John L. Swett filed suit in the County Court of Warren County against Mississippi State Highway Commission and alleged that his lands had been damaged by the Highway Commission in violation of section 17 of the Constitution of the State of Mississippi. The declaration charged that Swett owned certain lands in section 17, north of U. S. Highway 80 in Warren County, through which flowed Clear Creek, and that the bed and banks of said creek through his property had been stabilized since 1938. He alleged that sometime before December 1958 the Highway Commission straightened Clear Creek in the vicinity of U. S. Highway 80 and altered the natural course of the stream as it had run for many years by removing two bends, one north and one south of U. S. Highway 80. It also alleged that these bends in the creek had retarded the rapid discharge of water and that the removal of the bends caused the velocity of the discharge of water in the creek to be increased through Swett’s lands, causing the creek bed to be widened and damaging a ford-type crossing which had theretofore been used by Swett in his farming operations.

In its answer the Highway Commission included among other defenses one based upon a conveyance executed by Swett prior to the alteration of the creek bed.

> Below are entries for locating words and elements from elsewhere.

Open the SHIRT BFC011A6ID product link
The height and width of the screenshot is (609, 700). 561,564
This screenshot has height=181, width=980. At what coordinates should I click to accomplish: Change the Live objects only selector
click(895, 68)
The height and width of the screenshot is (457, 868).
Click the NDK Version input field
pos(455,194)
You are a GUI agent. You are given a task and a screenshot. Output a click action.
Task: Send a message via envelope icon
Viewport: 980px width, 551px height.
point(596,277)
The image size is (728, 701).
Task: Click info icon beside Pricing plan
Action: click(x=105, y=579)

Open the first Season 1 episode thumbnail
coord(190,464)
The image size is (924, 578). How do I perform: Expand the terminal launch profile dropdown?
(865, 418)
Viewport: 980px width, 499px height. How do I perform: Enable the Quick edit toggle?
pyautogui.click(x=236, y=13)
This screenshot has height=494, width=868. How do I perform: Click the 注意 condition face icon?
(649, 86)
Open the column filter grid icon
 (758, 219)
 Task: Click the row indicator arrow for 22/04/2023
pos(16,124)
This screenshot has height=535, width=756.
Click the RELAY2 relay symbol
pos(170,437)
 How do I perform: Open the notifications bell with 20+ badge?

The answer alleged that on April 23, 1954, Swett owned the lands to the north of the highway, which the declaration alleged to have been damaged, and lands south of the highway; that on this date Swett executed a conveyance granting the Plighway Commission the right to construct channel changes in the creek; and that Swett had been duly compensated for any damages sustained as a result of the channel changes.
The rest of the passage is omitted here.